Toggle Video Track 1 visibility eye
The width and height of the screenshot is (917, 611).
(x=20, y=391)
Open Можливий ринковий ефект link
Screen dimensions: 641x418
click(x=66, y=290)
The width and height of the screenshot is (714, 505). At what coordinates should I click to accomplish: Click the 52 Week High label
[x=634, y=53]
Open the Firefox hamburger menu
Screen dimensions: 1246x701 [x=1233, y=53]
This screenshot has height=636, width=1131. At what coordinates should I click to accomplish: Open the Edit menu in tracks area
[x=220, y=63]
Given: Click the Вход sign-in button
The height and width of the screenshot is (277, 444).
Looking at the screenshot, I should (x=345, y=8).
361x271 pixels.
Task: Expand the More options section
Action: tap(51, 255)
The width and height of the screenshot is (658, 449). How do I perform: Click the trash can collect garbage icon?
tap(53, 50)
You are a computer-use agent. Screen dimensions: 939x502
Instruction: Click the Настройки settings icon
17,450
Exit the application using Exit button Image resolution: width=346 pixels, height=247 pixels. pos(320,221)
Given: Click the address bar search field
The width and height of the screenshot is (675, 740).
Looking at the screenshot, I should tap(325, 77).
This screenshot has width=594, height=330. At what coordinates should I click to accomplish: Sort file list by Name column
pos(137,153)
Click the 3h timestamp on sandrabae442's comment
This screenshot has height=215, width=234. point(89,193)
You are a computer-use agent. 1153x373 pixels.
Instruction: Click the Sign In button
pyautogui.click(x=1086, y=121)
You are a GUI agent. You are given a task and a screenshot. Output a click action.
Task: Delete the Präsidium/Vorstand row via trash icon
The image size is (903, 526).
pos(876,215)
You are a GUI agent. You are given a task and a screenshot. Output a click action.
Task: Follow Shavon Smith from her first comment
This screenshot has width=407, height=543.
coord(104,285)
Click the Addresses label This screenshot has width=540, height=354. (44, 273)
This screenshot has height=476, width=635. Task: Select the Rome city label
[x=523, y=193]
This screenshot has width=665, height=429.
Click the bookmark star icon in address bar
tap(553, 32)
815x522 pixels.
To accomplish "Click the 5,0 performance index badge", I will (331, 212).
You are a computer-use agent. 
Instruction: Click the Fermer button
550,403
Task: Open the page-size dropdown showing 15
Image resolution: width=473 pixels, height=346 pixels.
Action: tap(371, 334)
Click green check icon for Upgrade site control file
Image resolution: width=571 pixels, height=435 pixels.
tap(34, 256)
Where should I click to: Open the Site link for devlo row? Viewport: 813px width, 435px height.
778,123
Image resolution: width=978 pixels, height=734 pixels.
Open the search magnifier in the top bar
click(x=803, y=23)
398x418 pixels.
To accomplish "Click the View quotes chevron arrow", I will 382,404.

Aim of the task: Please retype exactly, and only, the lines starting at the one that contains "Image resolution: width=473" and ending with the last line of the material.

Task solution:
Image resolution: width=473 pixels, height=346 pixels.
Action: tap(371, 334)
Click green check icon for Upgrade site control file
Image resolution: width=571 pixels, height=435 pixels.
tap(34, 256)
Where should I click to: Open the Site link for devlo row? Viewport: 813px width, 435px height.
778,123
Image resolution: width=978 pixels, height=734 pixels.
Open the search magnifier in the top bar
click(x=803, y=23)
398x418 pixels.
To accomplish "Click the View quotes chevron arrow", I will 382,404.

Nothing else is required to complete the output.